Hypothesis testing is a formal statistical procedure for making decisions about a population parameter based on sample data, by evaluating evidence against a null hypothesis (H₀) in favour of an alternative hypothesis (H₁). A test statistic is computed and compared to a critical value or converted to a p-value; if the result is statistically significant (p < α), the null hypothesis is rejected. It underpins scientific research, clinical trials, quality assurance, and data-driven decision-making across all quantitative disciplines.
Problem
A manufacturer claims its bottles contain exactly 500 mL. A quality-control inspector measures a sample of 36 bottles and finds x̄ = 497 mL with σ = 9 mL. Test at α = 0.05 (two-tailed) whether the mean differs from 500 mL.
Solution
Step 1: H₀: μ = 500; H₁: μ ≠ 500, α = 0.05. Step 2: Z = (497 − 500) / (9 / √36) = −3 / 1.5 = −2.00. Step 3: Critical values: ±Z₀.₀₂₅ = ±1.96. Step 4: |−2.00| = 2.00 > 1.96 → reject H₀.
Answer
Z = −2.00; reject H₀ — evidence that the mean fill differs from 500 mL
| Component | Symbol/Term | Description | Decision Rule |
|---|---|---|---|
| Null hypothesis | H₀ | Default claim, assumed true | Reject if p < α |
| Alternative hypothesis | H₁ or Hₐ | Claim to support | Accept if H₀ rejected |
| Significance level | α | Threshold probability (e.g., 0.05) | Chosen before the test |
| Test statistic | Z, t, χ² | Standardised sample measure | Compared to critical value |
| p-value | p | Probability of result if H₀ true | Reject H₀ if p < α |
| Type I error | α | False positive (reject true H₀) | Controlled by setting α |
Wikimedia Commons, CC BY-SA
The p-value is the probability of obtaining a test statistic at least as extreme as the one observed, assuming the null hypothesis is true. A small p-value (typically p < 0.05) indicates that the observed data would be unlikely under H₀, providing evidence to reject it; it does not measure the probability that the null hypothesis is true. Correct interpretation of p-values is essential to avoid common statistical fallacies in research and data analysis.

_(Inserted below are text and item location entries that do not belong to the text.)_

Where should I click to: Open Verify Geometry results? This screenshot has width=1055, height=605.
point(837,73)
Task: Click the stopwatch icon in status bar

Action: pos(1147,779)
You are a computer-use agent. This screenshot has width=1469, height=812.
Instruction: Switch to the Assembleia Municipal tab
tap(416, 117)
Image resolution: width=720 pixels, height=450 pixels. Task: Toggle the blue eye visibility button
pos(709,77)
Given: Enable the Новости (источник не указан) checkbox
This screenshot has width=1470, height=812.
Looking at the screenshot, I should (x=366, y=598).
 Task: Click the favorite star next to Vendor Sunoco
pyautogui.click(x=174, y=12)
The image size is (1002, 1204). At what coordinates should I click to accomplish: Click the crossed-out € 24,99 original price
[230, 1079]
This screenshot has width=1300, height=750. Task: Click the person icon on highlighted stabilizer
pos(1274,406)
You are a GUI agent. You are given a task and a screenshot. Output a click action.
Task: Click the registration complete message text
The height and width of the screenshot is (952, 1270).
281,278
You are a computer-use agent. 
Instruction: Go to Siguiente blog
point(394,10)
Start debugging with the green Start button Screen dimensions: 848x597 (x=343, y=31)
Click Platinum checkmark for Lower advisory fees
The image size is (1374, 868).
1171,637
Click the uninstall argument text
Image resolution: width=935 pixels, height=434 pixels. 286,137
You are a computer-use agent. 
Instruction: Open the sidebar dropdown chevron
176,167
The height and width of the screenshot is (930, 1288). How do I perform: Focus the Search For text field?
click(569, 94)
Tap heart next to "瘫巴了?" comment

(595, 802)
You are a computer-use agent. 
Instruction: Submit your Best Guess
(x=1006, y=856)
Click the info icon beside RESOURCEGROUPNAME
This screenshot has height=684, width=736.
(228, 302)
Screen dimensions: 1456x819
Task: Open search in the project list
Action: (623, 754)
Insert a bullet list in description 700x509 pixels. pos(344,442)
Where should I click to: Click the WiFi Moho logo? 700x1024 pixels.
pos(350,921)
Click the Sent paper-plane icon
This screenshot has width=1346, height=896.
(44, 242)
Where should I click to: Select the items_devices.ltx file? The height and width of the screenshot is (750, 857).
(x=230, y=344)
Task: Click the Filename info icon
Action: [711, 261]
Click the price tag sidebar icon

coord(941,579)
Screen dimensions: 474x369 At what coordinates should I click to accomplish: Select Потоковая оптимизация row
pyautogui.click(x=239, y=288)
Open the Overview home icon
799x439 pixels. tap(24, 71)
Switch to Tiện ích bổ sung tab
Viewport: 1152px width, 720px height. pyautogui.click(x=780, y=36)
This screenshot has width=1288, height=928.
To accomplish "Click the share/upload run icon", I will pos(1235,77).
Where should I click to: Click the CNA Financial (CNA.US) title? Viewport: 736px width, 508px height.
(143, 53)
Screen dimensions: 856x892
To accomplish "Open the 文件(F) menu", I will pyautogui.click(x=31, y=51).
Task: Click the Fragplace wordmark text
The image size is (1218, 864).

The t-distribution (Student's t-distribution) is a continuous probability distribution that arises when estimating the mean of a normally distributed population when the sample size is small and the population standard deviation is unknown. It has heavier tails than the normal distribution, reflecting greater uncertainty; as the degrees of freedom increase toward infinity, it converges to the standard normal distribution. It is the foundation of t-tests and is central to small-sample statistical inference.
A confidence interval (CI) is a range of plausible values for an unknown population parameter, constructed from sample data so that the procedure captures the true parameter with a specified probability (the confidence level, e.g., 95%). Crucially, the confidence level refers to the long-run success rate of the procedure — not the probability that a particular interval contains the parameter. Confidence intervals are used throughout science, medicine, and engineering to quantify estimation uncertainty.
The formal framework of hypothesis testing was developed independently by Ronald Fisher (significance testing, 1925) and by Jerzy Neyman and Egon Pearson (decision-theoretic approach, 1933). The term "null hypothesis" was coined by Fisher, from Latin "nullus" (none/nothing), denoting the hypothesis of no effect.